Podczas obradowania parlamentu nie można byłoby także samowolnie aresztować
socjaldemokratycznego deputowanego, jak to zrobił jenerał Morra na Sycylii.
Powstanie zgniecione, rząd triumfuje. Ale czy na długo? Czy naród zaspokoi swój głód widokiem
otaczających go armat? Żaden minister, żaden jenerał nie jest w stanie wystrzelać, powyrzynać,
wymordować i uwięzić trzymilionowego ludu; a trzy miliony ludu sycylijskiego mają towarzyszy niedoli i
sojuszników w walce w dwudziestu kilku milionach reszty włoskiego ludu. Powstanie stłumiono, jak się
tłumi każdy miejscowy oddzielny ruch; lecz lud zgnieciony jest teraz bez wątpienia daleko
niebezpieczniejszym wrogiem istniejących stosunków niż przed powstaniem. W wielu miejscach
powstańcy, burząc ratusz miejski, wołali: „Niech żyje król!”. Ciemny lud myśli zawsze, że przyczyną
wszystkiego złego jest najbliższa władza, a król, cesarz – to ojciec, obrońca ludu. Lecz teraz, gdy król-
milioner wysłał swoje skarby do banku londyńskiego, a swoje armaty przeciw głodnemu ludowi, imię
króla będzie równie nienawistne, jak imię najbliższych wyzyskiwaczy ludu.
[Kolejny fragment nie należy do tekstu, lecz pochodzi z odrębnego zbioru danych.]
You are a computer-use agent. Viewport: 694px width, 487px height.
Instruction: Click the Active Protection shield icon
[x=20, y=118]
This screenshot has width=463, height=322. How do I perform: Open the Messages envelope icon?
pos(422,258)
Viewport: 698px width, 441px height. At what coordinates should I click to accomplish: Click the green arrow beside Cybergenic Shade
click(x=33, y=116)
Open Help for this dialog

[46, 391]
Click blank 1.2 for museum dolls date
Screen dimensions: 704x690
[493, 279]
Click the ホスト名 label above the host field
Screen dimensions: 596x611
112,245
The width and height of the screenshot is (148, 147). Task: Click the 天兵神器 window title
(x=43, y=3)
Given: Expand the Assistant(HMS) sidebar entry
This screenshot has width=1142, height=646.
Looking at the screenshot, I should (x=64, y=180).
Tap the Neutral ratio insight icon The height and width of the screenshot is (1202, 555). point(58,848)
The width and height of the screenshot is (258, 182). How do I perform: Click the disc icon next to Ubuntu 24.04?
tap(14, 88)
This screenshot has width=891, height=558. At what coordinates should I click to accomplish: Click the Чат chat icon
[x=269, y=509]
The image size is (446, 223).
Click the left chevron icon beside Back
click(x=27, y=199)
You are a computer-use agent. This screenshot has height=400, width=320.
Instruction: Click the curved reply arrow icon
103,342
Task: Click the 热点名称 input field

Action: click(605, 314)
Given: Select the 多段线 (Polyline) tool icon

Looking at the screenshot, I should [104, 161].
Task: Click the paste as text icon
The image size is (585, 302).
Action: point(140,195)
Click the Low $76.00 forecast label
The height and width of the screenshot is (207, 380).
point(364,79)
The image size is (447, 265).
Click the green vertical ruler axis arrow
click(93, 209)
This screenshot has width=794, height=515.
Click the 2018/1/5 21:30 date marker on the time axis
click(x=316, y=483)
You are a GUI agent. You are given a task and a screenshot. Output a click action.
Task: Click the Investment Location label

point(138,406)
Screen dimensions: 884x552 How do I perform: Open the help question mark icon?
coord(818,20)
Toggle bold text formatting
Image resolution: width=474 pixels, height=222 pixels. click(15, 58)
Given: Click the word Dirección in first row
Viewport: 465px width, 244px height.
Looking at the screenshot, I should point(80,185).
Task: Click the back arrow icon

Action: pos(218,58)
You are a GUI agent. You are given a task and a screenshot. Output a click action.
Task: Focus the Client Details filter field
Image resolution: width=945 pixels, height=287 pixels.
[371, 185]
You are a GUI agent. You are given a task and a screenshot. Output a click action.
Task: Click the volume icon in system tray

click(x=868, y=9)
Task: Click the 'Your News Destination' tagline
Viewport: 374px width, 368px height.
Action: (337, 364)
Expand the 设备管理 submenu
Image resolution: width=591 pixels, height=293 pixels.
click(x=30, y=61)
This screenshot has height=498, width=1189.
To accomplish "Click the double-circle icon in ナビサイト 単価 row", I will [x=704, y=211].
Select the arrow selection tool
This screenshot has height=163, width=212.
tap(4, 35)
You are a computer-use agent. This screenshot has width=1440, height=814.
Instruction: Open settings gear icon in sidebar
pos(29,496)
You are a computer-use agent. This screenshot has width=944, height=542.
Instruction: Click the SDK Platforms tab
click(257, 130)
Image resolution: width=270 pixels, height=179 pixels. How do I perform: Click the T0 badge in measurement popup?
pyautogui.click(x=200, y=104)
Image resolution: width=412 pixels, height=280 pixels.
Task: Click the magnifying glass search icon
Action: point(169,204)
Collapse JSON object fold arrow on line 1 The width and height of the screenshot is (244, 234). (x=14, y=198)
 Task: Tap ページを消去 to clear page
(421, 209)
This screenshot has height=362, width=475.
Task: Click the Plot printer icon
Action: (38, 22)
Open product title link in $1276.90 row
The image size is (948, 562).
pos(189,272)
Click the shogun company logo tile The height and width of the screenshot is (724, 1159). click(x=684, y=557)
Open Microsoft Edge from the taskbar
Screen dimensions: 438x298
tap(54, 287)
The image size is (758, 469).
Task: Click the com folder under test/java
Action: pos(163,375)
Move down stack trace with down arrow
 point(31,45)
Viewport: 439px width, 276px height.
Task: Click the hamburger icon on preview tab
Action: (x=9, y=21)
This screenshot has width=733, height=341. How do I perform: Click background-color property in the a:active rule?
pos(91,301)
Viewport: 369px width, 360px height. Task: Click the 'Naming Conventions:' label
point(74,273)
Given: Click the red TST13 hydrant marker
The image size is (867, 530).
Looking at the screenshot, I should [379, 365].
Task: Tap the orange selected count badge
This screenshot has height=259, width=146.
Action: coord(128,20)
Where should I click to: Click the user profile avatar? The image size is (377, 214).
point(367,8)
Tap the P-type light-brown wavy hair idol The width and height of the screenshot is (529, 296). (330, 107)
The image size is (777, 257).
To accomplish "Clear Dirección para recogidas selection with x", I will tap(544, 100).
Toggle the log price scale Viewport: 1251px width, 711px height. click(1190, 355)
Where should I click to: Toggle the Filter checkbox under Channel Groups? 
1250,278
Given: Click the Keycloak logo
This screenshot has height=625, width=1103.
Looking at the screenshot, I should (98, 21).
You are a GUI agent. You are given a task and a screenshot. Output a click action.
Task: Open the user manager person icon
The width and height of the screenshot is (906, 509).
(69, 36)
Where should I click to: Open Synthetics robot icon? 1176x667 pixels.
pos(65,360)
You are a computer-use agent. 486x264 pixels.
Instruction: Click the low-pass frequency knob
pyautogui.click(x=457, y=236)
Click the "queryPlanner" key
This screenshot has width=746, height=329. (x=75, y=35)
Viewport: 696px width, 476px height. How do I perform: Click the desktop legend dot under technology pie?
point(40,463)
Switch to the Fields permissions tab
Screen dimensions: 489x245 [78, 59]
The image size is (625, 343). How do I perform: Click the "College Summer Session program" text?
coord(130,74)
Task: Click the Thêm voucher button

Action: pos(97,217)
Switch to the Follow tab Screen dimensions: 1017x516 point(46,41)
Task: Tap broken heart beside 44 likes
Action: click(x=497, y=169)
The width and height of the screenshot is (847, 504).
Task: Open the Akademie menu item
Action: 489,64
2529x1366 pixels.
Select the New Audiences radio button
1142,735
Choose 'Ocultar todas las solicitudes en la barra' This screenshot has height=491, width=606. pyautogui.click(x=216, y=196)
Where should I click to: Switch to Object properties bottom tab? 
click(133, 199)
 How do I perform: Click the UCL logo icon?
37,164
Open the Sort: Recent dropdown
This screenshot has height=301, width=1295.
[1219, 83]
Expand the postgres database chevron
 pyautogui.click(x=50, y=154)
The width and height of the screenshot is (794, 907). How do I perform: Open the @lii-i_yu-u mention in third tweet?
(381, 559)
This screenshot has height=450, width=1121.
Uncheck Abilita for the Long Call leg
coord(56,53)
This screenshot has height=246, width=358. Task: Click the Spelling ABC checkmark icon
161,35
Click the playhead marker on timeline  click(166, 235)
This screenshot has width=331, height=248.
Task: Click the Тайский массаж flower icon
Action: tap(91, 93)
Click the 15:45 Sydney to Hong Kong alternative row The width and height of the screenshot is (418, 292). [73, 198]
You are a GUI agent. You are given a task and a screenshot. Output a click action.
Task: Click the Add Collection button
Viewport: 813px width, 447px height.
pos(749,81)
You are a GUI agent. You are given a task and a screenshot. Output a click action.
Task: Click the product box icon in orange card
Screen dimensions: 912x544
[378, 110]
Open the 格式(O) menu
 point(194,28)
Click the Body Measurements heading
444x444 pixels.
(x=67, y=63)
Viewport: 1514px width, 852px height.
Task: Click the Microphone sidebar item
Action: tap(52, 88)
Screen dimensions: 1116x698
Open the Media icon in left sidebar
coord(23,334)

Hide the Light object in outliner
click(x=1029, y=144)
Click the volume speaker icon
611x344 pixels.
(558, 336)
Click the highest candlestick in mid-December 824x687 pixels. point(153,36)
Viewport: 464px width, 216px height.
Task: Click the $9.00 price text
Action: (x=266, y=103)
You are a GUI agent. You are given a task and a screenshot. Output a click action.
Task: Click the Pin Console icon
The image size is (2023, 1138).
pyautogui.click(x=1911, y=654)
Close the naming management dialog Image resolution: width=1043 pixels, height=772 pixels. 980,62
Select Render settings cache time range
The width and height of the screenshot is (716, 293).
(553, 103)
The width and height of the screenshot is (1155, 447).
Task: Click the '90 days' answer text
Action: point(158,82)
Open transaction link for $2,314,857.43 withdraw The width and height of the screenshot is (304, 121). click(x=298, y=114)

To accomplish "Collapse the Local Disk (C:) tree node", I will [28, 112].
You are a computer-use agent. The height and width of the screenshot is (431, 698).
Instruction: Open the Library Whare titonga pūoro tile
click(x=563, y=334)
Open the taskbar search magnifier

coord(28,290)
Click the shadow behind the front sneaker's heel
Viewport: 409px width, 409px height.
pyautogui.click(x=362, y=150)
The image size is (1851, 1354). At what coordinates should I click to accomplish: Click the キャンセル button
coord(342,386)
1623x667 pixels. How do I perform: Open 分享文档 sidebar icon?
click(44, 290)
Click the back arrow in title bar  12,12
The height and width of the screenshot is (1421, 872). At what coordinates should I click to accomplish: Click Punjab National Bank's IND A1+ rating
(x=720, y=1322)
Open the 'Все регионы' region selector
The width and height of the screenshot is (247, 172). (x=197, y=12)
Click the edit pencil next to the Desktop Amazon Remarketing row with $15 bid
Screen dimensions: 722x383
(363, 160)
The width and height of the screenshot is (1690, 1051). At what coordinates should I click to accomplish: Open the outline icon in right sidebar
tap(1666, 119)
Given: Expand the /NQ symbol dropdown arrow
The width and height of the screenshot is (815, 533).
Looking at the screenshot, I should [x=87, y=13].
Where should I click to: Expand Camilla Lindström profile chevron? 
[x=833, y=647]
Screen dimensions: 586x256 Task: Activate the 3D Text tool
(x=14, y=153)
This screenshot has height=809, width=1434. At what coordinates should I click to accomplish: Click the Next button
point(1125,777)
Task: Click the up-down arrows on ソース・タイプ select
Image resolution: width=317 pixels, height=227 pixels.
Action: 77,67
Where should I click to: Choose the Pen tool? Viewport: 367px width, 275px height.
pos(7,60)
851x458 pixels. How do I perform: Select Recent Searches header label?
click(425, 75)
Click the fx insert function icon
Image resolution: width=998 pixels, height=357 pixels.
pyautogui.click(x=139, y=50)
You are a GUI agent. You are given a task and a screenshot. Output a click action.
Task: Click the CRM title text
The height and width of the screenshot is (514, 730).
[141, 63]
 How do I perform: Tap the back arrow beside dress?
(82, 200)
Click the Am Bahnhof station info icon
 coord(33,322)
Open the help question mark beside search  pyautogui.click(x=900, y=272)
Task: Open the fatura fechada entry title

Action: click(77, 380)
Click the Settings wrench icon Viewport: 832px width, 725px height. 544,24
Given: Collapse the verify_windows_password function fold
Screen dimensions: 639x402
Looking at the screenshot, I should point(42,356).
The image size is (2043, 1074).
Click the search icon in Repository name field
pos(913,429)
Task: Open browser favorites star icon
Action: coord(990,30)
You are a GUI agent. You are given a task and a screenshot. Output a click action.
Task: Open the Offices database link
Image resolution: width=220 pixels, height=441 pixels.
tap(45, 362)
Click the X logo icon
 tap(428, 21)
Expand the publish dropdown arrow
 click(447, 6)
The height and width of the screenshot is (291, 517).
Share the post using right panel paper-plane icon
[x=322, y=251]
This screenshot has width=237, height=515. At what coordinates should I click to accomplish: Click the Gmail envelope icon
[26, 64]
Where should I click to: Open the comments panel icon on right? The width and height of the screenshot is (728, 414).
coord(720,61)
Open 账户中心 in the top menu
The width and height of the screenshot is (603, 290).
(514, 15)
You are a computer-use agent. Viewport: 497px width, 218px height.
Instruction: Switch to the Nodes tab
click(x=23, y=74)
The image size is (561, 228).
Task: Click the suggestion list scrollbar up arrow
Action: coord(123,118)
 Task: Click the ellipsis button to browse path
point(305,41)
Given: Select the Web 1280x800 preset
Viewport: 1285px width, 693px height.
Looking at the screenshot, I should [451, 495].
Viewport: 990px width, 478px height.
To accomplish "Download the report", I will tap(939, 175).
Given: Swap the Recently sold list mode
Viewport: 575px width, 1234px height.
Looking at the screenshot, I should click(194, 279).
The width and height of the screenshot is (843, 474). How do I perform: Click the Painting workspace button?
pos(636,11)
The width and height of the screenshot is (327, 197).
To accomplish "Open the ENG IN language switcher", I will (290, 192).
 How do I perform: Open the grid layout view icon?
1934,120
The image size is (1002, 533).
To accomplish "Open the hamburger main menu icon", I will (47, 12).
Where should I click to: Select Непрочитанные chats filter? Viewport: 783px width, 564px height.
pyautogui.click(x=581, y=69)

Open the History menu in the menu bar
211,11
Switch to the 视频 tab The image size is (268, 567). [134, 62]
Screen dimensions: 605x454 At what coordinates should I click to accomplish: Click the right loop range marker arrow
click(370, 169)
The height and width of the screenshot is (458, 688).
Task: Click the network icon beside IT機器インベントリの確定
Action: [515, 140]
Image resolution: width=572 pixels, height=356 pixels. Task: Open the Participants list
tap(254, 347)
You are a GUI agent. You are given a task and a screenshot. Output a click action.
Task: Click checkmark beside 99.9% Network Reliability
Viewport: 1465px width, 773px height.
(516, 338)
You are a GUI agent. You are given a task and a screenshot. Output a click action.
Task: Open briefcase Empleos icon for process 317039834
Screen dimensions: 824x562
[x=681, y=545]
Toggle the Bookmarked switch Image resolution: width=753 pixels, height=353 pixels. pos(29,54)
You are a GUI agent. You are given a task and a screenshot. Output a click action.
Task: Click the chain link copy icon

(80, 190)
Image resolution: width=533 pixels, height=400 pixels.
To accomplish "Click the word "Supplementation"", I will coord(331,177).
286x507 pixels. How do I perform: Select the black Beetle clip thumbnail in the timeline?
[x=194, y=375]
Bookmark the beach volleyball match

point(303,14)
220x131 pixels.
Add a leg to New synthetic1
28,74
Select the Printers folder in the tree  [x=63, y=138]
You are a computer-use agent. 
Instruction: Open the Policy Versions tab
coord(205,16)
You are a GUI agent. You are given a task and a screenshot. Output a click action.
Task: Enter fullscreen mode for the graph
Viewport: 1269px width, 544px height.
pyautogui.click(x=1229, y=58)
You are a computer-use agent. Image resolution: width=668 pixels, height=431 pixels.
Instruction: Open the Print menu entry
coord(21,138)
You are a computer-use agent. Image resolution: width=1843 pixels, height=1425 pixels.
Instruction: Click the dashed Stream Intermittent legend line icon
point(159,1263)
Powstanie uśmierzono, lecz przyczyny, które je wywołały, [pozostały] nienaruszone, a lud raz
zrzuciwszy jarzmo wiekowe nigdy już się z nim nie pogodzi. Socjaldemokraci włoscy dokonają
rozpoczętego dzieła uświadomienia i zjednoczenia wiejskiego proletariatu. Jeśli panujący łupieżcy, nie
nauczeni doświadczeniem, znów doprowadzą lud do powstania – będą mieli do czynienia nie z
miejscowym, lecz z powszechnym powstaniem całego ludu włoskiego.
*
Ruch robotniczy socjaldemokratyczny we W ł o s z e c h jest jeszcze bardzo świeży. Partia
Robotników Włoskich zorganizowała się ostatecznie w sierpniu 1892 r. Jednak w czasie krótkiego swego
istnienia włoska socjaldemokracja zdążyła stać się znaczną siłą. Liczy już w swoich szeregach przeszło
200 000 członków zjednoczonych w blisko 270 miejscowych i okręgowych związkach. Przeszło 20 gazet
roznosi idee socjalistyczne między robotnikami włoskimi; ostatnimi czasy partia zaczęła wydawać
codzienne pismo. Przy wyborach do parlamentu (w listopadzie 1892 r.) partia wystawiła 25 kandydatów,
z których wybrano trzech; reszta otrzymała znaczną ilość głosów. Większym jeszcze powodzeniem
cieszyła się partia przy wyborach miejskich; w wielu miejskich i wiejskich gminach socjaldemokraci
wybrani zostali do zarządów miast i wsi.
Jednocześnie z polityczną organizacją szybko rozwija się także organizacja związków fachowych.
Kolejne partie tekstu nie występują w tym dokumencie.